The US political system, together with the vast sums spent by the two main parties, means that the Alt-Right has had little electoral success. It is mainly an online movement, setting up its own websites, making great use of social media, trolling people with other ideas and seeking to influence others. It has been open to doxing, where the real-world identities of anonymous Alt-Right bloggers and contributors are revealed by opponents, which often causes problems for them. Its informal nature means it is impossible to say how many supporters or sympathisers it has, though its core advocates are fortunately fairly few in number.

The main example of Alt-Right activism that was not online was the ‘Unite the Right’ rally in Charlottesville, Virginia in August 2017. This became very violent, with many protesting in opposition, and one counter-protester was killed when a car was driven into a group of them. The rally clearly harmed the Alt-Right’s reputation, though Donald Trump claimed that both sides shared responsibility for what happened.
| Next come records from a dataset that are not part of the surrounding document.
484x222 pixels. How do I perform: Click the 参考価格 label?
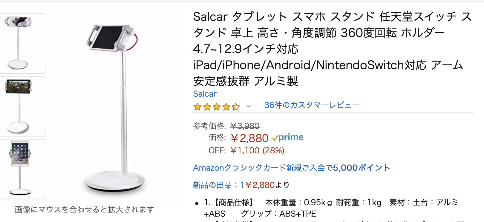pyautogui.click(x=209, y=126)
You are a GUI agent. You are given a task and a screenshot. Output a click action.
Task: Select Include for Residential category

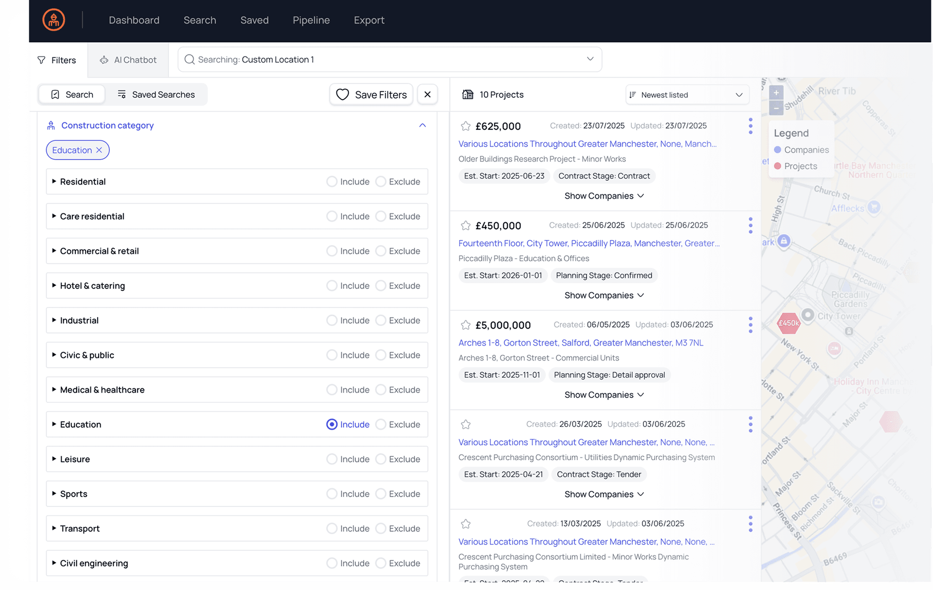point(332,182)
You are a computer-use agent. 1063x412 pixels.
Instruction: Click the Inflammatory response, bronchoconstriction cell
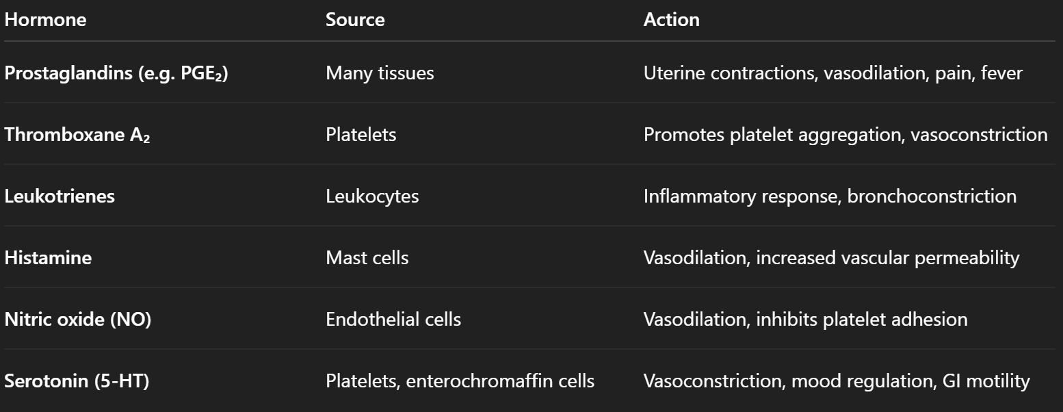click(x=829, y=196)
Hawley gives a fairly thorough account of the various influences on the Alt-Right, their links to European organisations and their differences from mainstream conservatives. However, what the book lacks is much description and analysis of their ideas and aims. Presumably this is because, as he says, they do not ‘offer a coherent or well-developed set of policy proposals’. But some more discussion of the views of its main figures, beyond the brief descriptions given, would have been helpful.